* _WHAT THE EXERCISE ASKS_
Find the line containing "Open the Actions gear icon", then output it and every line after it through the end of the listing below, exactly as written.
━━━━━ SOURCE MATERIAL ━━━━━
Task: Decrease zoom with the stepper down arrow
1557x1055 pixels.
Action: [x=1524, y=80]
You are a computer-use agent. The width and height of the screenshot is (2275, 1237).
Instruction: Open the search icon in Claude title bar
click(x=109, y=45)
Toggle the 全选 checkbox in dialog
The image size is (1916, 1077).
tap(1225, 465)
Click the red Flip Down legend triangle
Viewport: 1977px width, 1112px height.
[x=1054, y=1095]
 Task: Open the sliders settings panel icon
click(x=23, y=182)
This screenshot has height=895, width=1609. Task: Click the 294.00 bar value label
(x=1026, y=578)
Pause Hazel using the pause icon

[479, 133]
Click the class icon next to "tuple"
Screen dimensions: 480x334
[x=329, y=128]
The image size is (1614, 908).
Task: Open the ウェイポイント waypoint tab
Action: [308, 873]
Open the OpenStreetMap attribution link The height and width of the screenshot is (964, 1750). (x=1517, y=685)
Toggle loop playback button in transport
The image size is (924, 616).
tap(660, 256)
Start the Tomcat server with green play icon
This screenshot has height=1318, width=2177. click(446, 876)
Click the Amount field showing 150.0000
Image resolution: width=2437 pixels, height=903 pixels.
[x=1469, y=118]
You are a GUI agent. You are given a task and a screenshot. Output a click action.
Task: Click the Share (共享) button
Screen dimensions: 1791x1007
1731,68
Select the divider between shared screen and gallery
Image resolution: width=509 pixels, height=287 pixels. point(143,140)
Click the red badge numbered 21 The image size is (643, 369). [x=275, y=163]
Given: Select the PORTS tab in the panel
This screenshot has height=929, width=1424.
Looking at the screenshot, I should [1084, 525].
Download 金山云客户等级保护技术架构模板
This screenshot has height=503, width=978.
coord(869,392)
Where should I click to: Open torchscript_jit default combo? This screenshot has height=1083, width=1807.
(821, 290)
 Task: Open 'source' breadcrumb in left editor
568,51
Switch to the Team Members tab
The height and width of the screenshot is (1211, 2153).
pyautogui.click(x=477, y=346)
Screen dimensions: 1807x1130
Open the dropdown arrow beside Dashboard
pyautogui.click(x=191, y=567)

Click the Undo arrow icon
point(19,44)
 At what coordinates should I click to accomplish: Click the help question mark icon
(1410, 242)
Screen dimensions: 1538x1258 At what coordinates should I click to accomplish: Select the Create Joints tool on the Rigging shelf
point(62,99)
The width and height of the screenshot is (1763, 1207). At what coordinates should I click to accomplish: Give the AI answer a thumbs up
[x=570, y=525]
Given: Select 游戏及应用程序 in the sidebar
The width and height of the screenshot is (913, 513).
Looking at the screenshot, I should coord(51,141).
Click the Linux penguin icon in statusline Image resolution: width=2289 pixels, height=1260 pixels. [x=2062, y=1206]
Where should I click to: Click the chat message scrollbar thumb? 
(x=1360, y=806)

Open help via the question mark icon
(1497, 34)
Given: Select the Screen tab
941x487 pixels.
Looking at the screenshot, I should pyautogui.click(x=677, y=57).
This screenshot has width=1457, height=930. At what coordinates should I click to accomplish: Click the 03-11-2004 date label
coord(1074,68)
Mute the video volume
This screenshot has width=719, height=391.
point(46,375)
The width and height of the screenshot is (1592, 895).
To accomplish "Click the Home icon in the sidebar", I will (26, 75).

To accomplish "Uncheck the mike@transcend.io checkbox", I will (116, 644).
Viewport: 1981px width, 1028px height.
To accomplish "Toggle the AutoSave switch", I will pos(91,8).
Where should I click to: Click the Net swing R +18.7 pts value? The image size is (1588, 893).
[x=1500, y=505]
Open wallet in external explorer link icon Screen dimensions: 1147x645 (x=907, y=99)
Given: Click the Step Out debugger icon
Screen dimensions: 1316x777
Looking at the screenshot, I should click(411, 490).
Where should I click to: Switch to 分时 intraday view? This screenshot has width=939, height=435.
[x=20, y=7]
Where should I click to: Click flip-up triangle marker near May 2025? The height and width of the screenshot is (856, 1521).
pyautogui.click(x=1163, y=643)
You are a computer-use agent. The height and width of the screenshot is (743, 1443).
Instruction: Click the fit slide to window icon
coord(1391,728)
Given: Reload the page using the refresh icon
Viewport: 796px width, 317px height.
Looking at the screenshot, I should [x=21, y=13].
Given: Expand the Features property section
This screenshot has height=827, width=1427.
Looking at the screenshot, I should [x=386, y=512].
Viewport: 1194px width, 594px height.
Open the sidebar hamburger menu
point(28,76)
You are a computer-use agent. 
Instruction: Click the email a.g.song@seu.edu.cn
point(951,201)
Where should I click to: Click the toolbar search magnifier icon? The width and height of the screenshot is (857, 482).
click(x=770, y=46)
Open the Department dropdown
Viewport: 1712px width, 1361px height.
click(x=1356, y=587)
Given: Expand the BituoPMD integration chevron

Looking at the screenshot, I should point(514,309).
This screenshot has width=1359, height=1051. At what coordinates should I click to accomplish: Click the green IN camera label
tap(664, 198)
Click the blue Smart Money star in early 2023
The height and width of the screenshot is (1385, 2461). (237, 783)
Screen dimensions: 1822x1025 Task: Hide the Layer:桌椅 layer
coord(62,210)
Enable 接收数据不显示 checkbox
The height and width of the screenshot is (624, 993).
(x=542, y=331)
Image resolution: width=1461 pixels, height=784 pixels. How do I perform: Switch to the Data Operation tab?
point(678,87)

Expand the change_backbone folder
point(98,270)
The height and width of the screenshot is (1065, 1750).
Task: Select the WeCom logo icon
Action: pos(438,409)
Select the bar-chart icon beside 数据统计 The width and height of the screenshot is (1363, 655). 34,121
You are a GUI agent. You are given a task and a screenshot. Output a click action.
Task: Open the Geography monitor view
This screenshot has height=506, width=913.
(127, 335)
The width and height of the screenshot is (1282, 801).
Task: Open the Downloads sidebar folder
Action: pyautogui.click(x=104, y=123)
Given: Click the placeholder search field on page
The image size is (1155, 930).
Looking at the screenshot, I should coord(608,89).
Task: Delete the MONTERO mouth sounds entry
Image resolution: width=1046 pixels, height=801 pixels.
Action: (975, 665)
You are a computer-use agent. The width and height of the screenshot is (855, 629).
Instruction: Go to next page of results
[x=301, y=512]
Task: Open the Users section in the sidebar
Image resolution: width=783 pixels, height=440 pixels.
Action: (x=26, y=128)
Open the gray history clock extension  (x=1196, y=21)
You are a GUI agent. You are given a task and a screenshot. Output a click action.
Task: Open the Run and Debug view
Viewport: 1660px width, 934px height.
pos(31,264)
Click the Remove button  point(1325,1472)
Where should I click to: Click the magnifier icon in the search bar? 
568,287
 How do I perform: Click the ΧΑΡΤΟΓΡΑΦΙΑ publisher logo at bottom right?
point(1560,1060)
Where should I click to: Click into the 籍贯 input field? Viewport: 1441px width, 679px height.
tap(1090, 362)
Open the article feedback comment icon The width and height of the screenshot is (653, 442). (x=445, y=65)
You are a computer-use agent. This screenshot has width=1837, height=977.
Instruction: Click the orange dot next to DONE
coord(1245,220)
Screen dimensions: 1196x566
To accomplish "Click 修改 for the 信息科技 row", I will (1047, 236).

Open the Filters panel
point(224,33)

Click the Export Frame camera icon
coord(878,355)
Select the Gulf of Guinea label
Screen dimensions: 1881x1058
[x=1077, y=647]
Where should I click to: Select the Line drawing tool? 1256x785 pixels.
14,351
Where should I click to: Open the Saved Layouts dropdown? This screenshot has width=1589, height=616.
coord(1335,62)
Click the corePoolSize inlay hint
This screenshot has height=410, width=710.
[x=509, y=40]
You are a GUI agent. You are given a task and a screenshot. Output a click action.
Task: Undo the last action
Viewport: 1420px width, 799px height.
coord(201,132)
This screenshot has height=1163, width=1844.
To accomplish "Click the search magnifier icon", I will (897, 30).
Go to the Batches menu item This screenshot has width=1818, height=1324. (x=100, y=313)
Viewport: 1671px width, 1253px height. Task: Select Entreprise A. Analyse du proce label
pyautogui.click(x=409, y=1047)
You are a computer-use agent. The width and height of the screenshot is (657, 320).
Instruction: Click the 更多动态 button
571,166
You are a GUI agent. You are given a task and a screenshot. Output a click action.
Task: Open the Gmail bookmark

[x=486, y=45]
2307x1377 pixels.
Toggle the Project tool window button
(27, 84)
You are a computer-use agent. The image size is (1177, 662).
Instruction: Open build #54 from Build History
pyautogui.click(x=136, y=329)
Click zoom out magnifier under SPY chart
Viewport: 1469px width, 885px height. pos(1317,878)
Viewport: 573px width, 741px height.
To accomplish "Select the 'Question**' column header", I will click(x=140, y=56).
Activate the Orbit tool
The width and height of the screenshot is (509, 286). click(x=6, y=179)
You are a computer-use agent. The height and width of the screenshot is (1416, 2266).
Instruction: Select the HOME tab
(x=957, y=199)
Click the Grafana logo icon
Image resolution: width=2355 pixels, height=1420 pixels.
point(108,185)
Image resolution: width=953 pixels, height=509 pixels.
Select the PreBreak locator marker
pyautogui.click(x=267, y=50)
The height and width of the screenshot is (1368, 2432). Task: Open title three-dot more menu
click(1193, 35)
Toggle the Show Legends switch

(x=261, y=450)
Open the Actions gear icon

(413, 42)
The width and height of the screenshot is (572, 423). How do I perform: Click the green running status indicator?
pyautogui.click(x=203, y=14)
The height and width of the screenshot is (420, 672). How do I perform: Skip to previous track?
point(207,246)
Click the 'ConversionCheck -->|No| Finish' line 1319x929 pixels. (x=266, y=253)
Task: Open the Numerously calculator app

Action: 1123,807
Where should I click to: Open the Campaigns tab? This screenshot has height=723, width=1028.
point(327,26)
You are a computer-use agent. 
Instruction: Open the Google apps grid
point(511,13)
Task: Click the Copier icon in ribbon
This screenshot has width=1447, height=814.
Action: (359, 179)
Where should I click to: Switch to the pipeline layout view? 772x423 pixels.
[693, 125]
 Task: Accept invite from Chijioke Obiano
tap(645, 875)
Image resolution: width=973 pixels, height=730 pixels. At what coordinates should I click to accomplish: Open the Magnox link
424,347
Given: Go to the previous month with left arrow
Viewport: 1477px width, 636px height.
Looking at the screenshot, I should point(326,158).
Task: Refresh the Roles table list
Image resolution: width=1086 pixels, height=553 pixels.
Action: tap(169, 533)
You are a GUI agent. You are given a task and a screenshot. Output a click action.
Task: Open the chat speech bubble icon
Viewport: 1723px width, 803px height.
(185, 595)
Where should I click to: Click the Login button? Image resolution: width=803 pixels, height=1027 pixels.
━━━━━
* _REPLY TO THE TASK_
Open the Actions gear icon

(413, 42)
The width and height of the screenshot is (572, 423). How do I perform: Click the green running status indicator?
pyautogui.click(x=203, y=14)
The height and width of the screenshot is (420, 672). How do I perform: Skip to previous track?
point(207,246)
Click the 'ConversionCheck -->|No| Finish' line 1319x929 pixels. (x=266, y=253)
Task: Open the Numerously calculator app

Action: 1123,807
Where should I click to: Open the Campaigns tab? This screenshot has height=723, width=1028.
point(327,26)
You are a computer-use agent. 
Instruction: Open the Google apps grid
point(511,13)
Task: Click the Copier icon in ribbon
This screenshot has width=1447, height=814.
Action: (359, 179)
Where should I click to: Switch to the pipeline layout view? 772x423 pixels.
[693, 125]
 Task: Accept invite from Chijioke Obiano
tap(645, 875)
Image resolution: width=973 pixels, height=730 pixels. At what coordinates should I click to accomplish: Open the Magnox link
424,347
Given: Go to the previous month with left arrow
Viewport: 1477px width, 636px height.
Looking at the screenshot, I should point(326,158).
Task: Refresh the Roles table list
Image resolution: width=1086 pixels, height=553 pixels.
Action: tap(169, 533)
You are a GUI agent. You are given a task and a screenshot. Output a click action.
Task: Open the chat speech bubble icon
Viewport: 1723px width, 803px height.
(185, 595)
Where should I click to: Click the Login button? Image resolution: width=803 pixels, height=1027 pixels.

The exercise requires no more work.